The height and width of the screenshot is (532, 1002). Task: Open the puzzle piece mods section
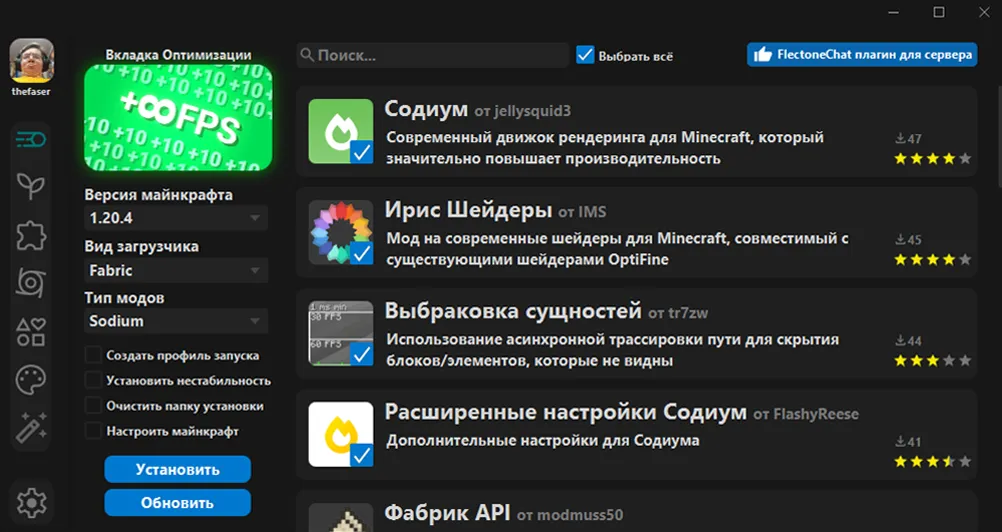coord(32,235)
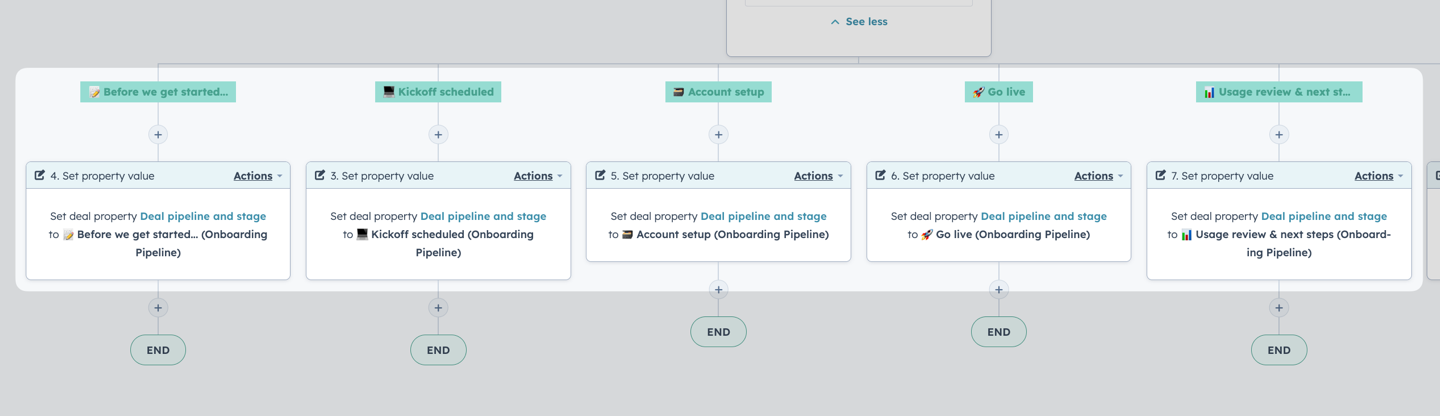Open Actions dropdown on step 4 card

coord(258,176)
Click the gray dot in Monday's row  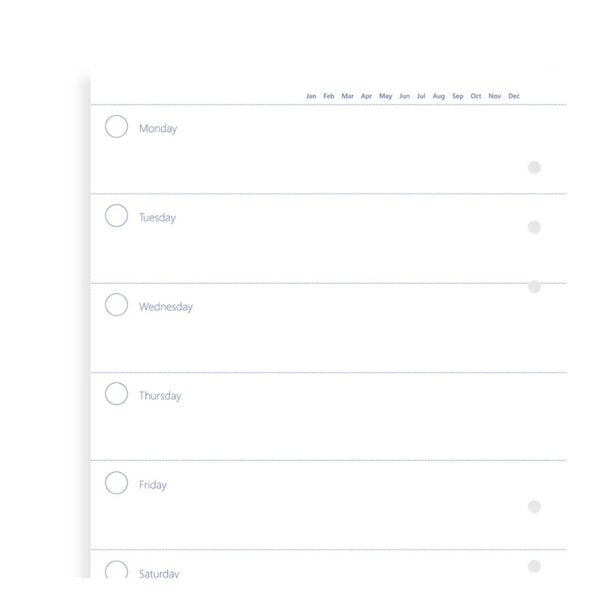[x=534, y=167]
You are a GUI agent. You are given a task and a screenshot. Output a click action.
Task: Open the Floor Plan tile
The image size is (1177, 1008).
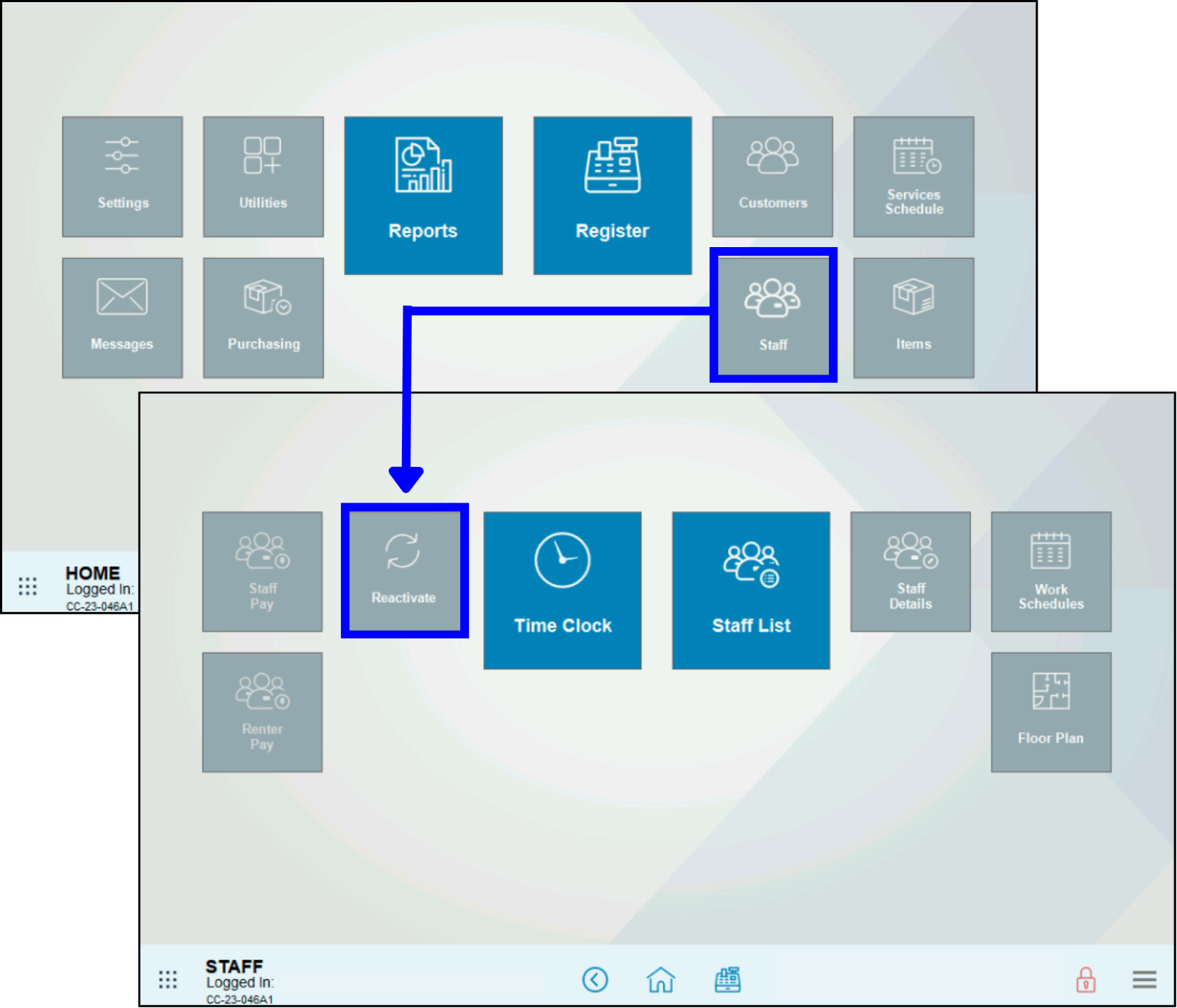tap(1050, 712)
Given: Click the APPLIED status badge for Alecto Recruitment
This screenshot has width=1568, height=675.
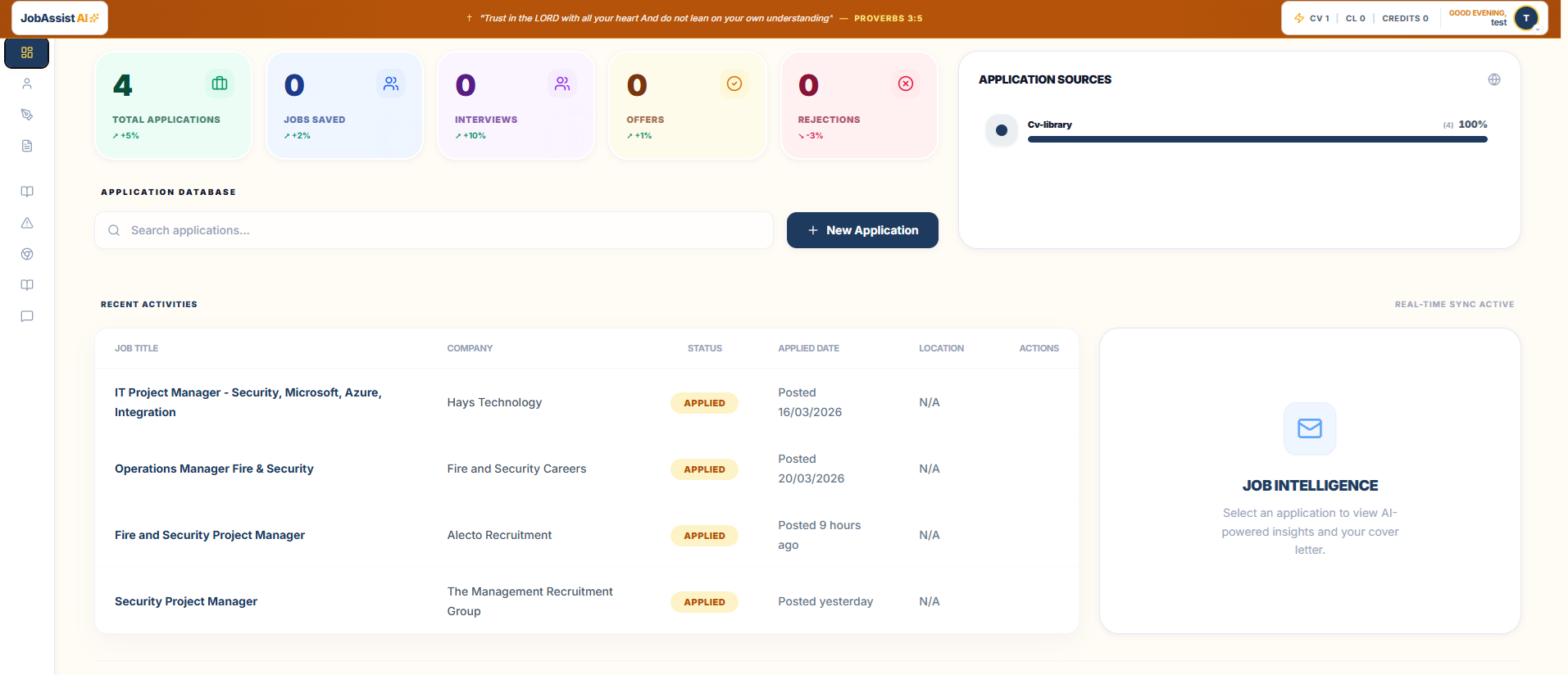Looking at the screenshot, I should 704,536.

*****

• [DESCRIPTION OF THE TASK] Transcribe only the lines from the one holding "Task: Open the Floor Plan tile" through the last line of the listing above, inclusive, and do not include the pictures.

• [EXERCISE RESULT]
Task: Open the Floor Plan tile
The image size is (1177, 1008).
tap(1050, 712)
Given: Click the APPLIED status badge for Alecto Recruitment
This screenshot has width=1568, height=675.
Looking at the screenshot, I should 704,536.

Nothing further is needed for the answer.